Colorectal cancer is a common cancer worldwide. Traditional chemotherapeutic drugs often face limitations such as poor aqueous solubility and high systemic toxicity, which can lead to adverse side effects and limited therapeutic efficacy. In this study, a library of one kind of biodegradable and biocompatible polymer, leucine based-poly(ester amide)s (Leu-PEAs) was developed and utilized as drug carrier. The structure of Leu-PEAs can be tuned to alter their physicochemical properties, enhancing drug loading capacity and delivery efficiency.
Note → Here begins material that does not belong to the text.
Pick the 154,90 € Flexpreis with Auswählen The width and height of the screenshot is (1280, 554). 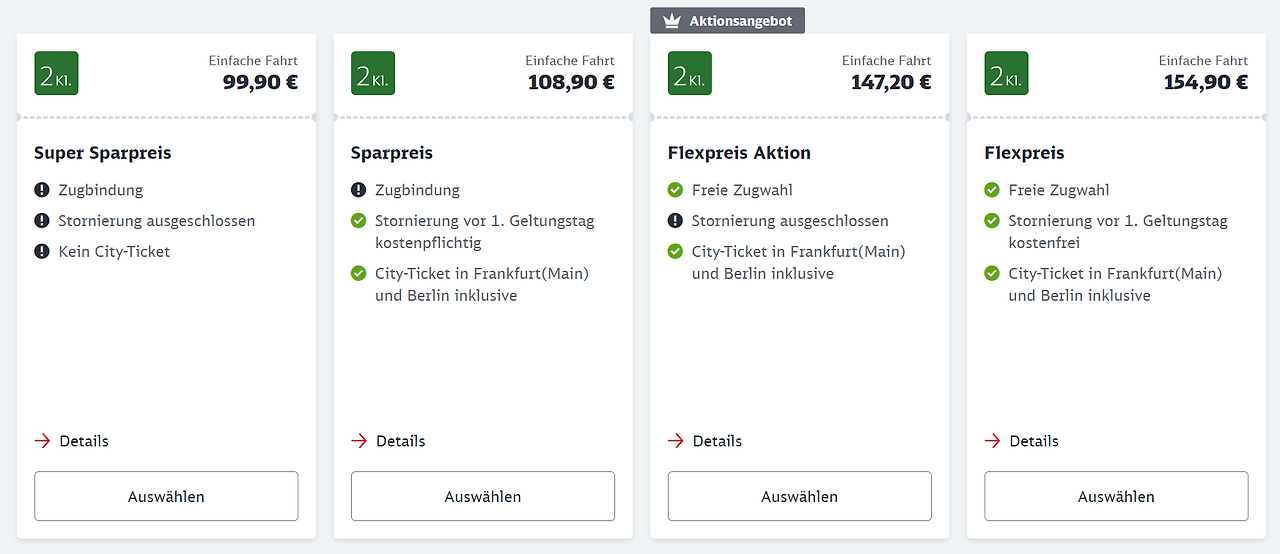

Leu-PEAs can self-assemble into nanoparticles by nanoprecipitation and load paclitaxel (PTX) with the diameter of ∼108 nm and PTX loading capacity of ∼8.5%. PTX-loaded Leu-PEAs nanoparticles (PTX@Leu-PEAs) demonstrated significant inhibition of CT26 cell growth in vitro. In vivo, these nanoparticles exhibited prolonged tumor accumulation and antitumor effects, with no observed toxicity to normal organs. Furthermore, blank Leu-PEAs nanoparticles also showed antitumor effects in vitro and in vivo, which may be attributed to the activation of the mammalian target of rapamycin (mTOR) pathway by leucine. Consequently, this biocompatible Leu-PEAs nano-drug delivery system shows potential as a promising strategy for colorectal cancer treatment, warranting further investigation. A PTX loaded nanoplatform based on Leu-PEA polymers (PTX@4L6 NPs) is prepared by nanoprecipitation and it induces tumor cells apoptosis via efficient PTX loading and its self-anticancer effect. [Display omitted]